By Sgt. Daniel Love
7th Special Forces Group (Airorne) Public Affairs
FORT BRAGG, N.C. (USASOC News Service, March 5, 2010) – Thousands lined the streets of downtown Daytona Beach, Fla., March 4, to honor CW2 Romulio Camargo, a Special Forces warrant officer who was paralyzed during combat in Afghanistan in 2008.
Sgt. 1st Class Enrique Izquierdo shows off the custom motorcycle in front of the 7th Special Forces Headquarters on Fort Bragg, N.C. before it is presented to CW2 Romulio Camargo at Daytona Bike Week in Daytona Beach, Fla., Feb. 23, 2010. (U.S. Army photos by SGT Jonathan McKenzie )
Camargo was escorted by Sgt. 1st Class Enrique Izquierdo, a longtime friend and comrade who built the entirely custom motorcycle and sidecar attachment with the help of a few Fort Bragg-based Special Forces Soldiers.
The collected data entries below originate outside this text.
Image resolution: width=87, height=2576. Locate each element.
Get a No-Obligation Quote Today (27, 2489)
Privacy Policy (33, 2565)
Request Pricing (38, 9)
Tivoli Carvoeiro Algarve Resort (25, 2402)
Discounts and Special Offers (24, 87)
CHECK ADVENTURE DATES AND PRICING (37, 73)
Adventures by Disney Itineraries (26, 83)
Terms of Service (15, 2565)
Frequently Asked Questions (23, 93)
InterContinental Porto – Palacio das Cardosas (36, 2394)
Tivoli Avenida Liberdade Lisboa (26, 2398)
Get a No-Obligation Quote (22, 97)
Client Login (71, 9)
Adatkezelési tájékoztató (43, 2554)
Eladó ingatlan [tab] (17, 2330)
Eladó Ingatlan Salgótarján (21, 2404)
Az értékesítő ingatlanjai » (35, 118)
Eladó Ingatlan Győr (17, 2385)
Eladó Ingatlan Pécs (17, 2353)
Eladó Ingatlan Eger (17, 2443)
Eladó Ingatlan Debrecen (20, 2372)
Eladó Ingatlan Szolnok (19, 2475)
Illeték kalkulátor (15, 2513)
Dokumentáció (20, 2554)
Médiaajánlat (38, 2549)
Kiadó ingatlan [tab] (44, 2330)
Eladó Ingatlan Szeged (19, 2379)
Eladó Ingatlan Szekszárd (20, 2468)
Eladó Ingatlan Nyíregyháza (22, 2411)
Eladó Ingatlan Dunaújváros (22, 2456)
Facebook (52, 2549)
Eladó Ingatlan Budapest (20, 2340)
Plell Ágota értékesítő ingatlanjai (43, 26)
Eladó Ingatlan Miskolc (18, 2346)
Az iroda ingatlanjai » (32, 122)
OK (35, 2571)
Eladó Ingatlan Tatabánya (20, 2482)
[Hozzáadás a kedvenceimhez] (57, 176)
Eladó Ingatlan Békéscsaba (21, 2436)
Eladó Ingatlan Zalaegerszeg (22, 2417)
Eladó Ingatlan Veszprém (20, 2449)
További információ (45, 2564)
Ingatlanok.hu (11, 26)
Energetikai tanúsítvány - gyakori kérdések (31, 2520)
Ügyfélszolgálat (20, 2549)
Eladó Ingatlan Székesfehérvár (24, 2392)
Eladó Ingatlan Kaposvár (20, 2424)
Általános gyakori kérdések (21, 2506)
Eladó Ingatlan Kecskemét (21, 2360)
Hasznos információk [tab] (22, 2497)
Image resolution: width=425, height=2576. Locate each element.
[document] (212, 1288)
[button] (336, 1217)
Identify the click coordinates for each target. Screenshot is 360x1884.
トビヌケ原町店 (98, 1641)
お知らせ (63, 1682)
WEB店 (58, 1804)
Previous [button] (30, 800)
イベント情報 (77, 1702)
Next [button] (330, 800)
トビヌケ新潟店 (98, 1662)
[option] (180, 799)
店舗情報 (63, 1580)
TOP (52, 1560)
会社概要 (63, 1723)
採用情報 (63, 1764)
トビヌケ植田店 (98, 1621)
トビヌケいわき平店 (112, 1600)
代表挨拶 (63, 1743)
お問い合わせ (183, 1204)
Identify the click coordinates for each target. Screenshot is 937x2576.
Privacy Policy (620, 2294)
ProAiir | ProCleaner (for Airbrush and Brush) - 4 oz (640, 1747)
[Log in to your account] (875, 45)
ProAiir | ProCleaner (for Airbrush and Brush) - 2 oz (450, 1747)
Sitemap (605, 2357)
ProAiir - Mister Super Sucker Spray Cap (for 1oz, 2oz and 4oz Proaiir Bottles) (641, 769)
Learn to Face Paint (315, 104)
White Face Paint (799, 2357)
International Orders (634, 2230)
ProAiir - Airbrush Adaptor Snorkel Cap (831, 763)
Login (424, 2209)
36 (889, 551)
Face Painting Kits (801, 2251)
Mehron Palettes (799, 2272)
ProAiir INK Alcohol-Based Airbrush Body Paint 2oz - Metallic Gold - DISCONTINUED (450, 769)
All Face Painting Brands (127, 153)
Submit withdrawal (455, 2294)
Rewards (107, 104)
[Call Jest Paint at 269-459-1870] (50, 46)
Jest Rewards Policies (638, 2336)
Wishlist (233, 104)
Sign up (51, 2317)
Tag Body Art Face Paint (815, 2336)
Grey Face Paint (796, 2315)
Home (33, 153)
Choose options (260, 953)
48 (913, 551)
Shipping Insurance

"We were privates together in basic training, then went to Ranger school and the Special Forces Qualification Course together," said Izquierdo. "Needless to say, this was a labor of love; Romy is my brother and hero."
The motorcycle was made entirely of custom parts for Camargo, right down to the hydraulic shock absorbers in the floor of the side car to reduce vibration in his wheelchair. His motorcycle has a camouflage paint job and is adorned with military quotes and decals from sponsors.
"We put 'scarred so others can live free' on there just for him, because he lives it," said Izquierdo. "We used to ride together all over the place. He's had a lot of changes in his life, but that doesn't have to change."
Camargo has been rehabilitating in a Tampa, Fla. facility since 2008. Friends say his positive spirit has kept him going during hard times.
"When he got to Walter Reed (Army Medical Center), he was fighting to breathe. His life took a dramatic turn, but he never once said, 'why me?", Izquierdo said. "He got hurt doing what he does, and being a warrior is still who he is, challenges be damned.”
Izquierdo said from start to finish, the project took 31 days to complete. The ride prominently features a 100 cubic-inch engine and street-bobber styling.
"It was my honor to make this bike for him, and he knows I would have done it eventually without sponsors or parades," said Izquierdo. "Despite his situation, he's always upbeat and smiling, which inspires everyone he meets. He's still Romulio, just in a chair."